◆ **EXERCISE**:
Find "You are a computer-use" and "Instruction: Expand the" in the records below. Copy the lines holding them and every line between, exactly, and no others.

====== EXTRACTED DATA ======

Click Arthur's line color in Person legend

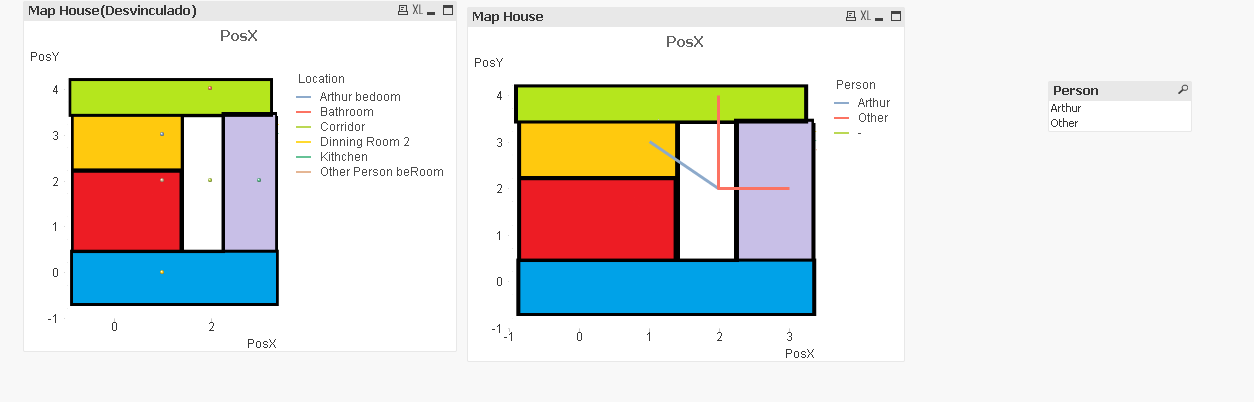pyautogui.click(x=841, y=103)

======
====== EXTRACTED DATA ======

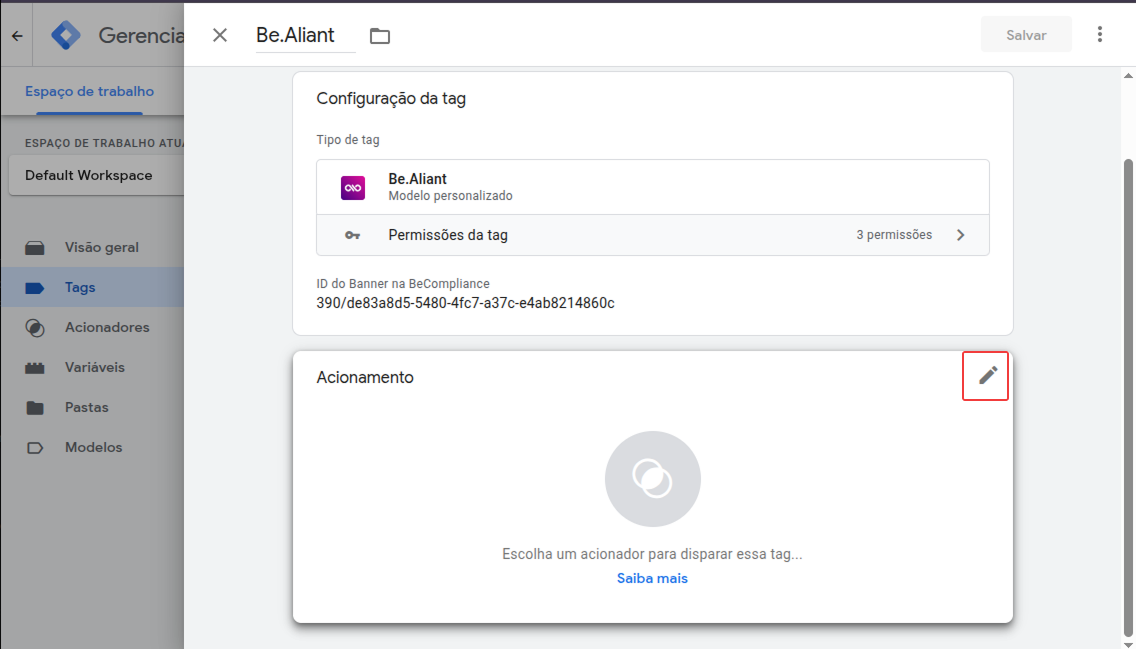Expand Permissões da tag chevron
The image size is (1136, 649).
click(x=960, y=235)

======
====== EXTRACTED DATA ======

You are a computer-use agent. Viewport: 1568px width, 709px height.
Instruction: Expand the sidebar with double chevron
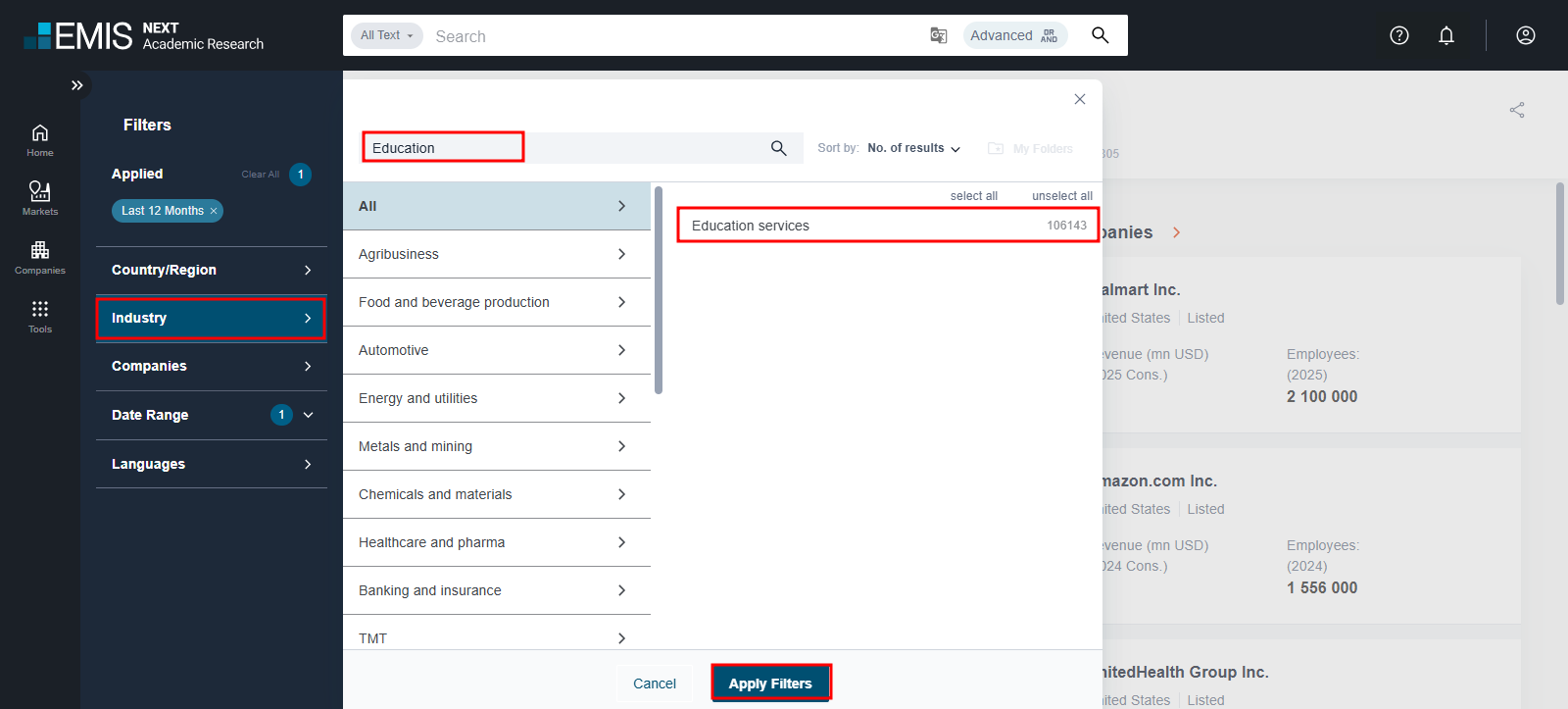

======

◆ **FINISHED EXERCISE**:
You are a computer-use agent. Viewport: 1568px width, 709px height.
Instruction: Expand the sidebar with double chevron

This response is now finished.